En una entrevista en Empire declaró que el personaje que se había aproximado más a su esencia real fue el coronel Brandon de Sentido y sensibilidad, con guion de Emma Thompson, una enamorada de Jane Austen. Y su fórmula como cineasta era bien sencilla: escoger como ingredientes un poco de Neil Jordan, Ang Lee, Alfonso Cuarón y Anthony Minghella, mezclar, agitar... et voilá, monsieur Rickman. Así, dirigió dos películas, la excelente y emotiva El invitado de invierno y la versallesca A Little Chaos sobre Luis XIV y su corte, en la que busca su sitio una extraordinaria mujer, una paisajista de jardines en un mundo dominado por hombres y a la que dio vida Kate Winslet. Es este un largometraje de gran paralelismo con el mundo actual que el dandi de izquierdas con trazas de gran sumiller se sacó de un guion que un día Alison Deegan le dejó por sorpresa en su buzón.

"Creo que no necesitas pensar tanto lo que dices, sino lo que escuchas; así lo que digas será algo automático y sincero y puede que ocurra algo, porque no estás concentrado en ti, sino en la otra persona. Y entonces puede que surja una historia" le dijo a Boyd Hilton el año pasado en el programa de entrevistas de los Premios Bafta; la vida para Rickman era una creación glosada de las letras que, en su última etapa, compatibilizó con la docencia de arte dramático.
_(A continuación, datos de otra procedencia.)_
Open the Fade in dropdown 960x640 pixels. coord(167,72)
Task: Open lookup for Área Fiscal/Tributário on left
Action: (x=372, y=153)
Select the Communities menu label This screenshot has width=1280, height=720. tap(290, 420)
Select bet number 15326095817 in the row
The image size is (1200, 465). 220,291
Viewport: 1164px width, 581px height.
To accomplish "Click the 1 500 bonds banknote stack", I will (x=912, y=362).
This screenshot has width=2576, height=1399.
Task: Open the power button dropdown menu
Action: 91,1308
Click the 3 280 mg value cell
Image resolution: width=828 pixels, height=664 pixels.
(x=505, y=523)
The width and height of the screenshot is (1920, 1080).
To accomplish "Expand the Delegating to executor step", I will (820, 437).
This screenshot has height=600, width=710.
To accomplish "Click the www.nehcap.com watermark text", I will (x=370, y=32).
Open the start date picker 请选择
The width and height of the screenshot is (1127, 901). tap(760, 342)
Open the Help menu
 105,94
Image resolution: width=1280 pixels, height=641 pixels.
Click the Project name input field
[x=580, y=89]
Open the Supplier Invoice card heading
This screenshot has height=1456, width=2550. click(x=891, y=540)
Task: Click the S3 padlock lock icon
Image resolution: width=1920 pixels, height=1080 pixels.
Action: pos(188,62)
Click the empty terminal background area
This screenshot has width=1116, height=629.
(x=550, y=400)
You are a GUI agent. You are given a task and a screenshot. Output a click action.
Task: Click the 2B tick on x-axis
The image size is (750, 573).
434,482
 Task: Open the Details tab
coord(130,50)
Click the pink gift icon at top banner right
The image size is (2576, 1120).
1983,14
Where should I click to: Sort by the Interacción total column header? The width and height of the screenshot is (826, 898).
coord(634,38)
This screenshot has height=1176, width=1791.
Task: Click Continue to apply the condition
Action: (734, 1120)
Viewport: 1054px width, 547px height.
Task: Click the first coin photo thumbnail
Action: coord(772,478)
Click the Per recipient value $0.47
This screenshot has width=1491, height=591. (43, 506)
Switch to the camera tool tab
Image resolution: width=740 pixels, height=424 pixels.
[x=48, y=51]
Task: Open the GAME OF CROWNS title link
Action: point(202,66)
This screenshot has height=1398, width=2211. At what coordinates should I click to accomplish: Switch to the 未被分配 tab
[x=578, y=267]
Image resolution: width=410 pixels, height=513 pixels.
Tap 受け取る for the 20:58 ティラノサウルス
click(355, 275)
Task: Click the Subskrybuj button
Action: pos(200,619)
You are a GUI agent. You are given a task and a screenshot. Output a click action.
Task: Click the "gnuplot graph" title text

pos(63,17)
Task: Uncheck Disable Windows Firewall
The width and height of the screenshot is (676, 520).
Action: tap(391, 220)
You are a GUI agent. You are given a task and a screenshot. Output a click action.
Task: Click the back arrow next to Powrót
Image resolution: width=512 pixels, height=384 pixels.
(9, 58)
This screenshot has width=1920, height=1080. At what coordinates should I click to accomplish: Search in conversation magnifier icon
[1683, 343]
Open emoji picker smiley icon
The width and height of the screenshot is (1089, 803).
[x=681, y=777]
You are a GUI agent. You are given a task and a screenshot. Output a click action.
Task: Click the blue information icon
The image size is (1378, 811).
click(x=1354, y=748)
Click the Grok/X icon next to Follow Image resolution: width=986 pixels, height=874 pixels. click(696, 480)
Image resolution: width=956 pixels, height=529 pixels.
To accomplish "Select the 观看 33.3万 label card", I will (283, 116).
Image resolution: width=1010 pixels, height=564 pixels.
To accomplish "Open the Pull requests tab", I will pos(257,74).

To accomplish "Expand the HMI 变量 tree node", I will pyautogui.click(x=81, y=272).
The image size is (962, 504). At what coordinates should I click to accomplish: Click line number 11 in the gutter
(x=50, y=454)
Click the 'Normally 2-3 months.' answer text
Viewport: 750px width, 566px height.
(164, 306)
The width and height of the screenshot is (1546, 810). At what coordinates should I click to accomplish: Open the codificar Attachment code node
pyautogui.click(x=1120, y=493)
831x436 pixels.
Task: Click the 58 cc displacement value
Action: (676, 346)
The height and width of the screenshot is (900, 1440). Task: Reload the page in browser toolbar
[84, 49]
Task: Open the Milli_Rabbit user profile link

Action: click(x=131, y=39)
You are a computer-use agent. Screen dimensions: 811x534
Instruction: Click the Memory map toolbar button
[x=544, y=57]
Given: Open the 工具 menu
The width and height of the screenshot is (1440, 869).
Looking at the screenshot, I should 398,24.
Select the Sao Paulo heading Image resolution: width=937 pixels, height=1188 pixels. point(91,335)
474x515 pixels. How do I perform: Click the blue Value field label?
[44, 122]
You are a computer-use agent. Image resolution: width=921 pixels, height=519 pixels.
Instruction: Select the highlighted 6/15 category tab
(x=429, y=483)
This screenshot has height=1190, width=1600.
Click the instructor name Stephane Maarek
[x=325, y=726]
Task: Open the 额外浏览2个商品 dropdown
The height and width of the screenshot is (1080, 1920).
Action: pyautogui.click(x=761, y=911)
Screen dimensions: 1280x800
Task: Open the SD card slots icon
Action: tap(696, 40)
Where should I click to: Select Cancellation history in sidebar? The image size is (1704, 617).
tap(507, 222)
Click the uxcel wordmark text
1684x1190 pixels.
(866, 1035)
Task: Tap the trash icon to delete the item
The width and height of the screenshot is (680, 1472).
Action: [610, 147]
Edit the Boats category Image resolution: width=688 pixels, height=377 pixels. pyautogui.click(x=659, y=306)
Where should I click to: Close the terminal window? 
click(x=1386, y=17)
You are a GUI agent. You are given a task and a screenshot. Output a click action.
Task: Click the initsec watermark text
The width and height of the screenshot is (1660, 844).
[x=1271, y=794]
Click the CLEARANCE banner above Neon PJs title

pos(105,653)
Más allá del convincente maestro de pociones de Hogwarts Severus Snape al que dio vida para Harry Potter, Rickman hizo del arte interpretativo una pícara e insolente facultad del alma, entre la fecunda genialidad y el hallazgo actoral; más que un intérprete, fue un inventor de personajes.

No podemos expresar con palabras lo mucho que algunos echaremos de menos su prodigiosa integración de las artes, su dandismo imperturbable, su prodigiosa gestualidad, la que le apartaba del común de los actores y hacía que, aunque hablase por boca de Romeo, estuviese hablando de sí mismo. Esta noche y muchas noches alzaré mi copa por ti, mi querido Alan Rickman.